The Jones & Collins Astoria Hot Eight were an American jazz band.

The Jones & Collins Astoria Hot Eight were led by cornetist Lee Collins and tenor saxophonist David Jones. They took their name from the "Astoria Gardens" the dance hall room of the Astoria Hotel on Rampart Street in New Orleans where they were the house band in 1928 and 1929. The group included a number of noted New Orleans jazz musicians in its relatively short life.

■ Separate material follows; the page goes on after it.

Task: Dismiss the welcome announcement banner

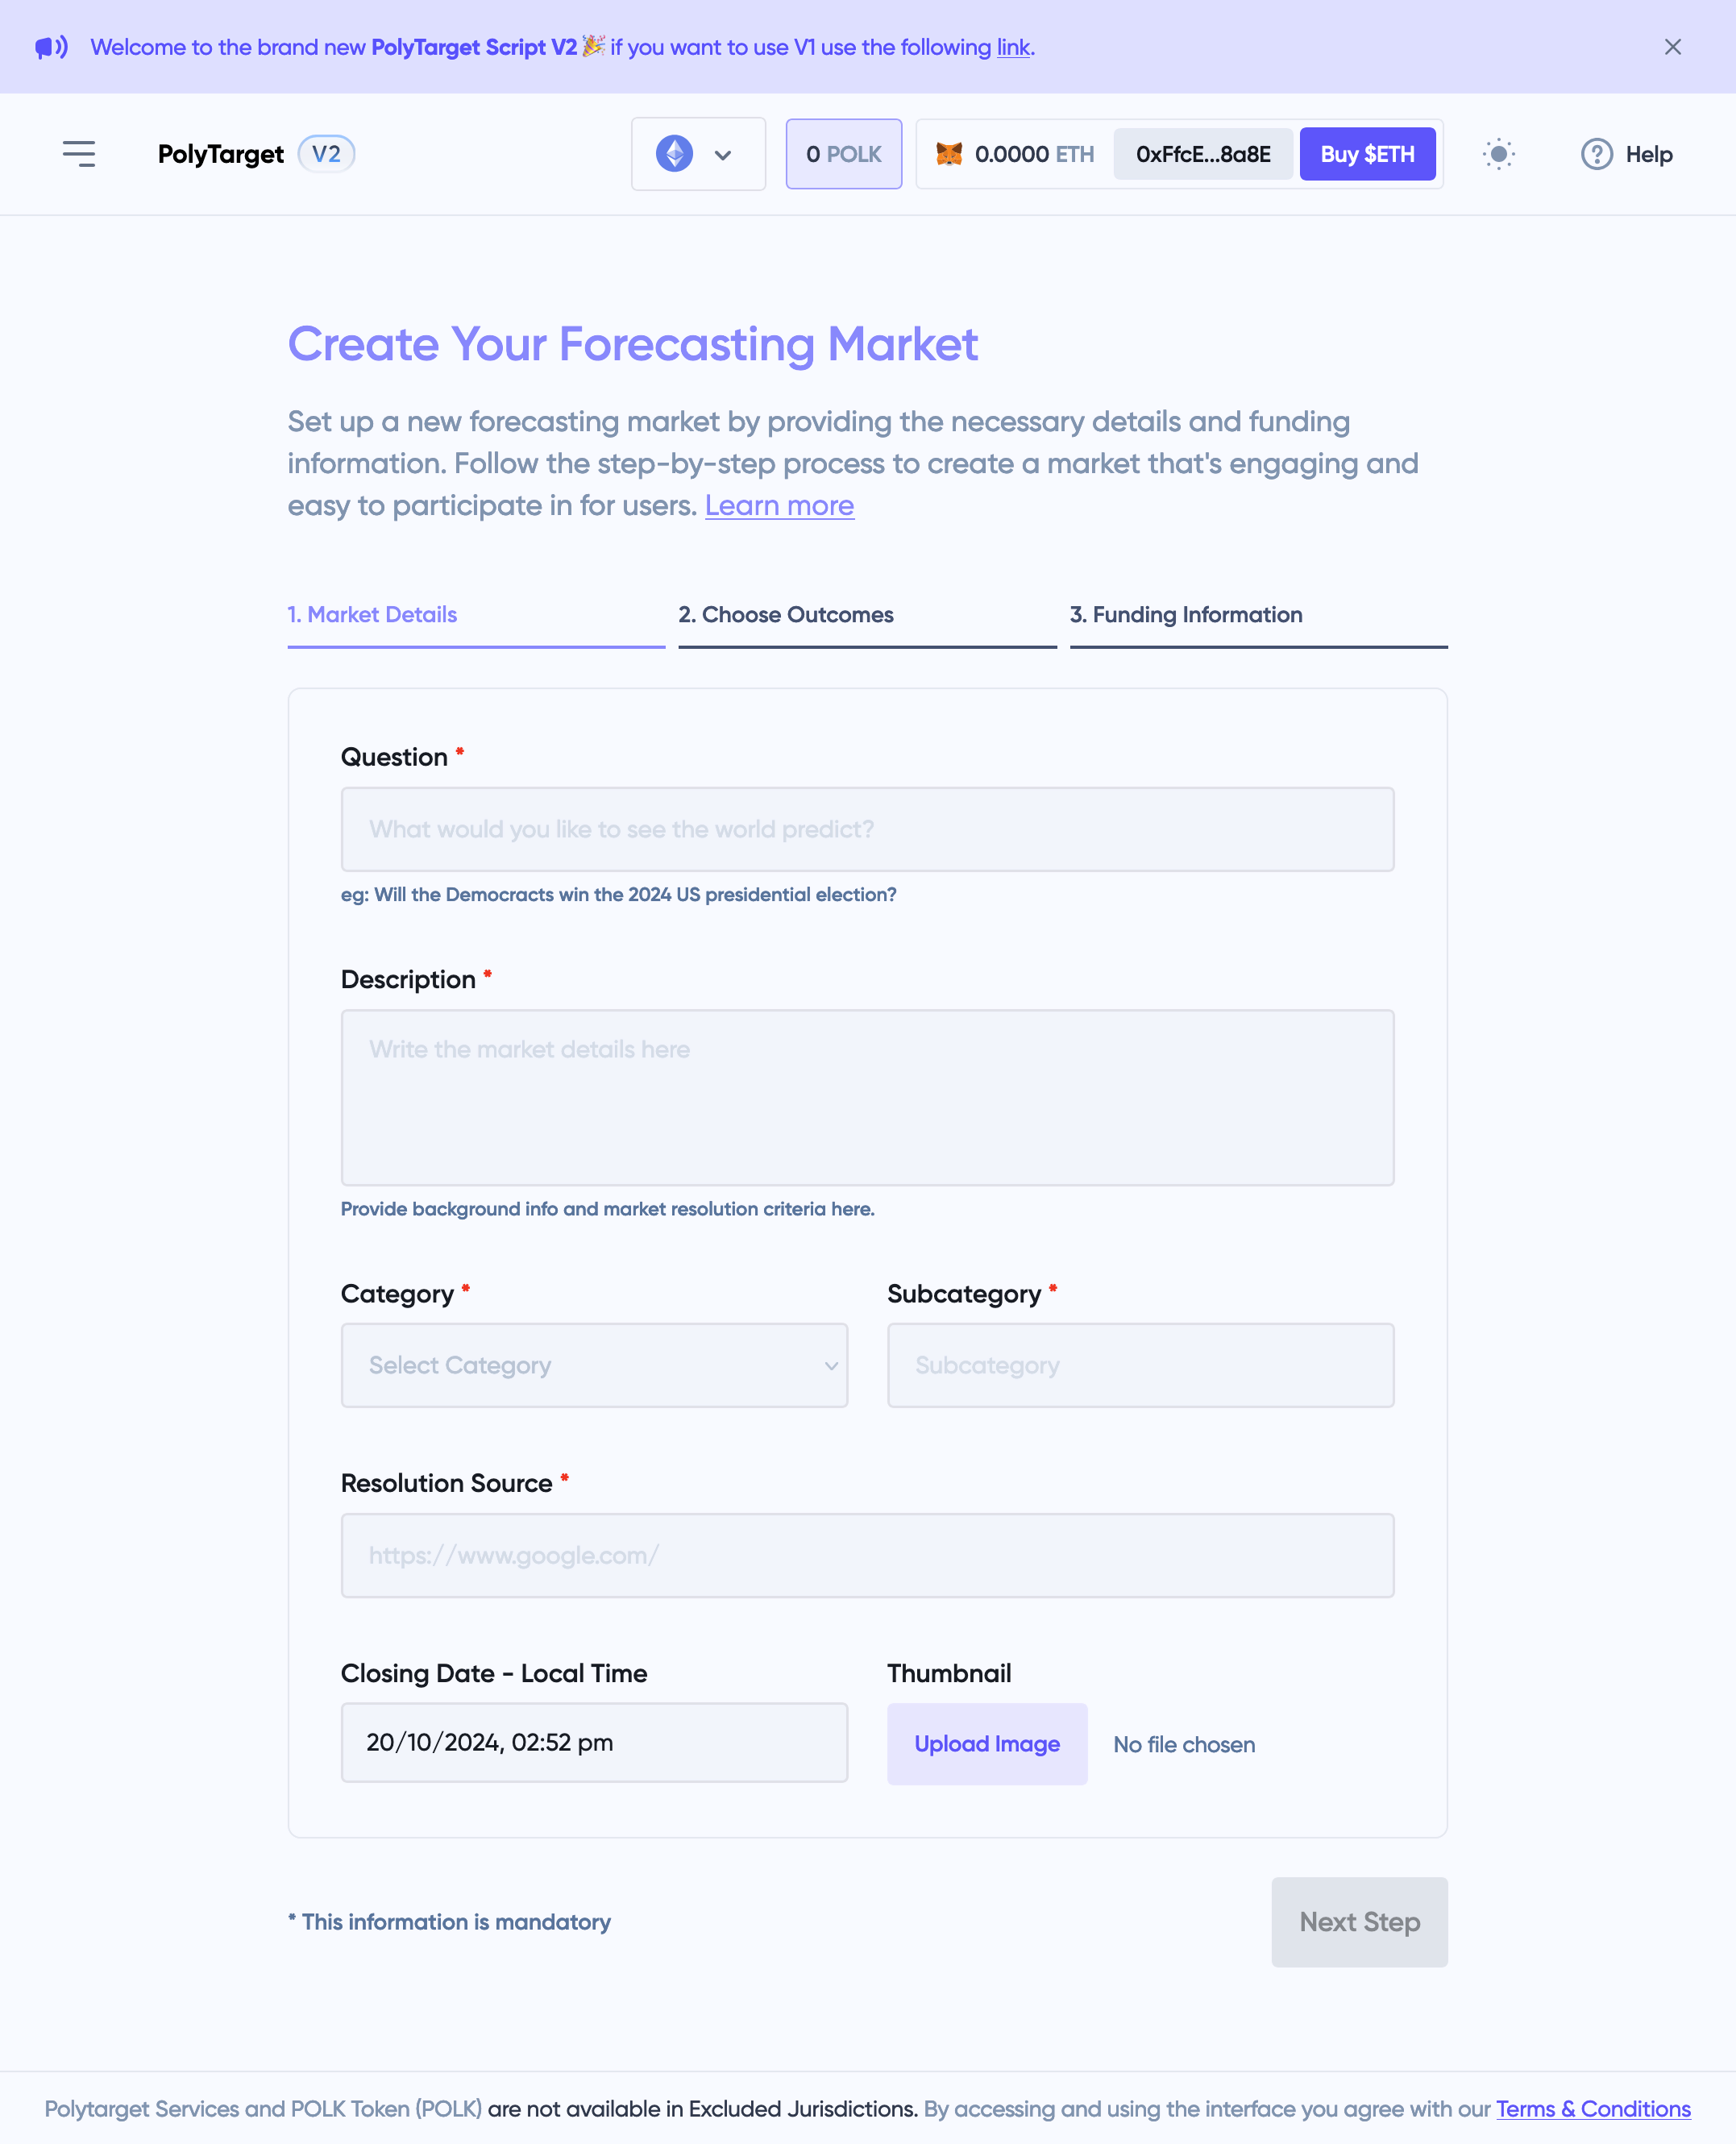Action: pyautogui.click(x=1672, y=47)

The ensemble recorded only once, doing a session at the Italian Hall in New Orleans on November 15, 1929 [some sources list December 15, 1929]. A total of four sides were released from these sessions: "Astoria Strut" b/w "Duet Stomp", issued on Victor Records, and "Damp Weather" b/w "Tip Easy Blues", issued on Bluebird Records.  Alternative takes of Damp Weather and Tip Easy Blues survived to appear on reissues decades later.

Members
Lee Collins - cornet
David Jones - tenor saxophone
Nat Story - trombone (does not play on the recording)
Big Eye Louis Nelson - clarinet (does not play on the recording)
Sidney Arodin - clarinet; substituting for Nelson on the recording session.
Theodore Purnell - alto saxophone
Joseph Robichaux - piano
Emanuel Sayles - banjo
Al Morgan - double bass
Joe Strode (Joe Stouger) - drums

References

Mike Hazeldine, "Jones and Collins Astoria Hot Eight". Grove Jazz online.